The Sun and the Galaxy
Sun, a Moving Star
As the telescope grew in size and power, time-honoured beliefs in astronomy were swept aside. A whole new world of experience and discovery lay open to the astronomer who could construct telescopes superior to those used by Galileo Galilei. In 1655 Christian Huygens discovered Titan, the brightest member of Saturn’s large family of satellites. Four years later he announced that Saturn was accompanied by a “ring, thin, plane, nowhere attached, and inclined to the ecliptic”. In 1671 Jean D. Cassini came across Iapetus, another of Saturn`s satellites, and by 1684 had discovered three more. But the most exciting addition to the solar system came in 1761 when William Herschel, using a home-made telescope, discovered the seventh planet, Uranus.
Evidence that the old notion of fixed stars was incorrect was provided by Edmund Halley in 1718. A comparison of old and new catalogues of star positions revealed that three bright stars, Sirius, Arcturus, and Aldebaran, were moving in relation to their neighbours. Herschel and other astronomers made similar studies and concluded that the sun and its family of planets were moving through space. Copernicus had supposed that the sun was at the centre of the universe, but that centre turned out to be a moving one.
Herschel’s 40-foot-long reflecting telescope erected at Slough, England, in 1787. Engraving: Leisure Hour, November 2, 1867, page 729 |
The Milky Way System or Galaxy
With the aid of large reflecting telescopes which he made himself, Herschel found that the sun is one star in a system of many thousand million stars. At one time he thought that the system called the Milky Way System or Galaxy contained all the stars of the Universe. At another he suspected that there were other similar systems, but that they were so distant as to defy resolution into stars by even his largest telescopes.

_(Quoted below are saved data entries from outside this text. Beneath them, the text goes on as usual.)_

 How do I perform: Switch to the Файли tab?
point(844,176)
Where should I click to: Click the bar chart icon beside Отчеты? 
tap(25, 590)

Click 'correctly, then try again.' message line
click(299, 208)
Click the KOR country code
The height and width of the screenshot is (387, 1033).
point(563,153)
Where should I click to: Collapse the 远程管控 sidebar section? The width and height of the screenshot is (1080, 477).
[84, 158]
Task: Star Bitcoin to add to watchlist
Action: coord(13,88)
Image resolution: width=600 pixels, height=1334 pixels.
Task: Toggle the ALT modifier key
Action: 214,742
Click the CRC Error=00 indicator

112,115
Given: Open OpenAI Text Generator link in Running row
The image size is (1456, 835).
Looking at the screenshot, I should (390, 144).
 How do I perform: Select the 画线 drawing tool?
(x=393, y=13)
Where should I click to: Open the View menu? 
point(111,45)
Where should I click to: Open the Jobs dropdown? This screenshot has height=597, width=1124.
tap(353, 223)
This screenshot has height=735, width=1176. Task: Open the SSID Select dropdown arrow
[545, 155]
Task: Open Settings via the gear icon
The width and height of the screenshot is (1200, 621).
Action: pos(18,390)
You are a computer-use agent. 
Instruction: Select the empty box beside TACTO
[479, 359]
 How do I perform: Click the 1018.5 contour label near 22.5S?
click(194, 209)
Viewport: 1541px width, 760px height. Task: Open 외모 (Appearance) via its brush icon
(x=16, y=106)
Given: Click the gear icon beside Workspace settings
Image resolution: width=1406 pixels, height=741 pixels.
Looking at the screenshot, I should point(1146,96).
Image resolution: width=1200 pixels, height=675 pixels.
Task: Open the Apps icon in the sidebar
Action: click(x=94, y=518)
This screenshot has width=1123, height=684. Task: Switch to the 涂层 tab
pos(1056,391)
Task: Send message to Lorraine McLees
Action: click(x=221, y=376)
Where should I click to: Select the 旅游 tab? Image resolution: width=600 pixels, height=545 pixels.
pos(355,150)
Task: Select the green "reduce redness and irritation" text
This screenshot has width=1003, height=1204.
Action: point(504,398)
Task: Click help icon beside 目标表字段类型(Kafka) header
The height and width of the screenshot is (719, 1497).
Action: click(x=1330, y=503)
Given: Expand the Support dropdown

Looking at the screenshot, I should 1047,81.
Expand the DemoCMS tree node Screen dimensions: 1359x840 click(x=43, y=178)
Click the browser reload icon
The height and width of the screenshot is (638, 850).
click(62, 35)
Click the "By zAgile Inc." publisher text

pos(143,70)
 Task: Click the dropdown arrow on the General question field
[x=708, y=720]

We now know that the sun is a star in a vast rotating complex of stars, gas and dust, similar in shape to a pin-wheel. The complex is so enormous that the distance across it expressed in miles would give an absurdly great number. Astronomers therefore use a much larger unit, the light year. This is the distance the light travels in a year. Light travels at a speed of 186, 283 miles a second, so in a year it covers a distance of about 6,000, 000, 000, 000 miles. If it could travel across a diameter of the Galaxy, the journey would take about 100,000 years.
Hence we say that the diameter of the Galaxy is approximately 100,000 light-years. To obtain a mental picture of this, imagine that the entire solar system could be reduced to the size of a dime. The sun would then be a microscopic speck but the Galaxy would measure some 1,000 across.
Herschel thought that the sun was near the center of the Galaxy but we now know that it is about two-thirds of the way from the center to the edge. The sun and neighbouring stars. The sun and neighbouring stars travel round the centre at a speed of about 160 miles a second, but the distances involved in their flight are so immense that they take at least 200,000,000 years for one complete journey.